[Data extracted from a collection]
BEGIN
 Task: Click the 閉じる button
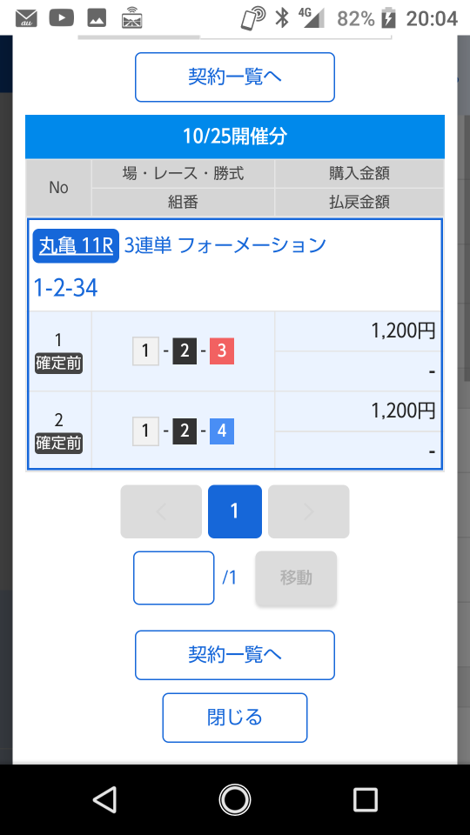[x=234, y=718]
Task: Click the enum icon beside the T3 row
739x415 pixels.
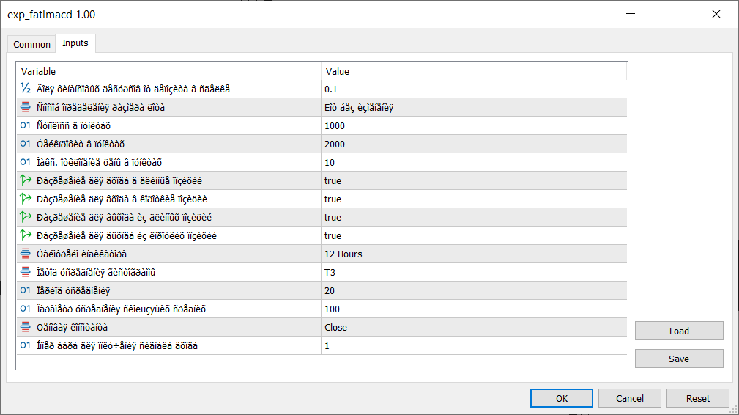Action: (26, 272)
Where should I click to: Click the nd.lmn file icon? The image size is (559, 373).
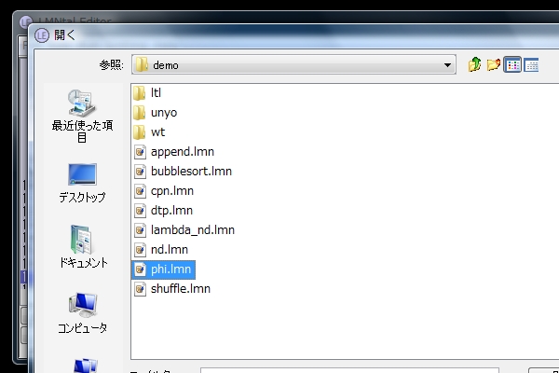[141, 250]
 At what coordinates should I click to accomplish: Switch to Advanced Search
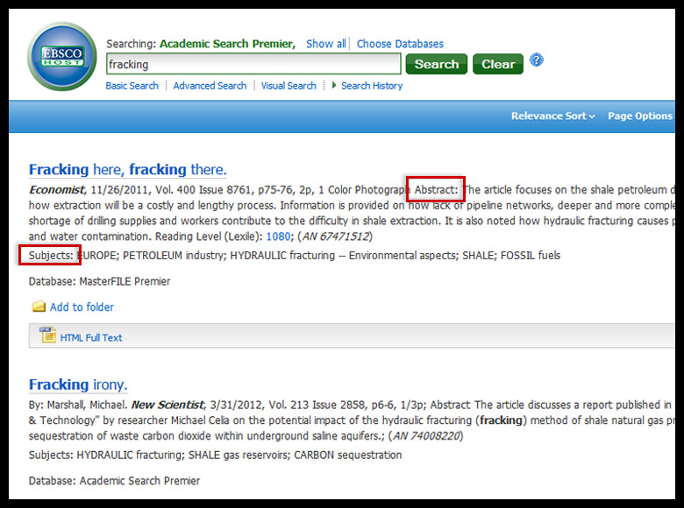tap(210, 86)
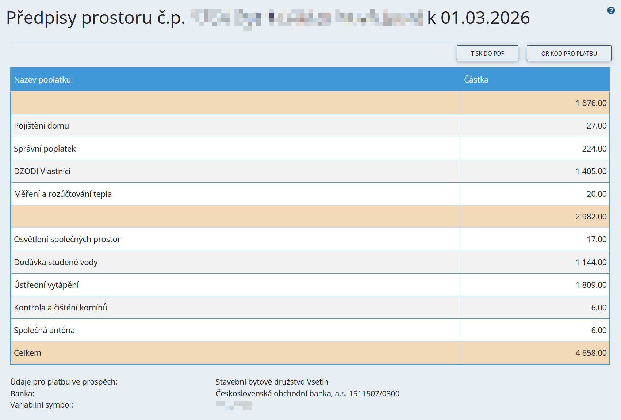Click the Společná anténa row
Image resolution: width=621 pixels, height=420 pixels.
(x=44, y=330)
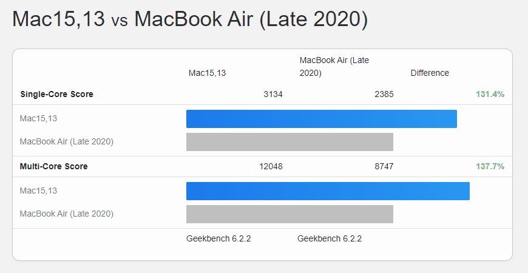Click the Mac15,13 label beside the multi-core bar

pyautogui.click(x=38, y=191)
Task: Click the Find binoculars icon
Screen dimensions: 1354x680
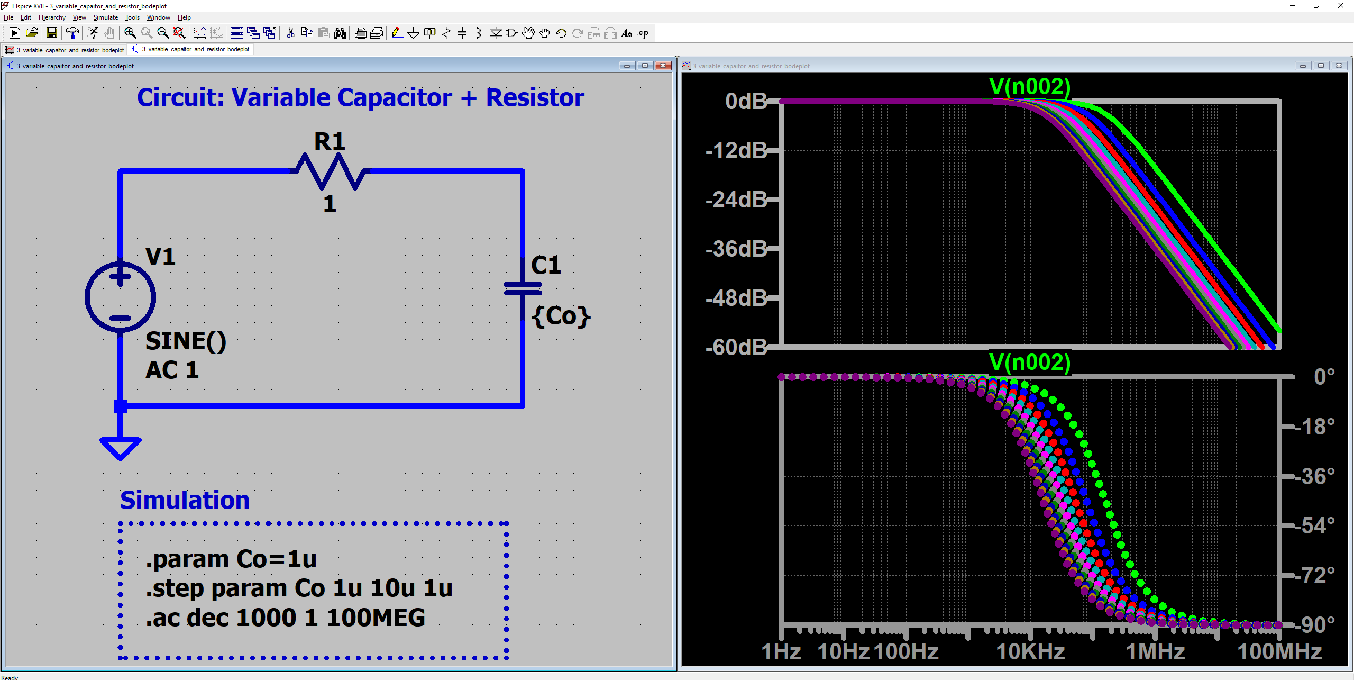Action: (x=340, y=33)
END
▶ **What the task requires**: Reproduce every item above verbatim, omitting the pictures from your answer.

▶ **Task solution**:
 Task: Click the 閉じる button
[x=234, y=718]
Task: Click the enum icon beside the T3 row
739x415 pixels.
Action: (26, 272)
Where should I click to: Click the nd.lmn file icon? The image size is (559, 373).
[141, 250]
 At what coordinates should I click to accomplish: Switch to Advanced Search
tap(210, 86)
Click the Společná anténa row
Image resolution: width=621 pixels, height=420 pixels.
(x=44, y=330)
Click the Mac15,13 label beside the multi-core bar

pyautogui.click(x=38, y=191)
Task: Click the Find binoculars icon
Screen dimensions: 1354x680
Action: (x=340, y=33)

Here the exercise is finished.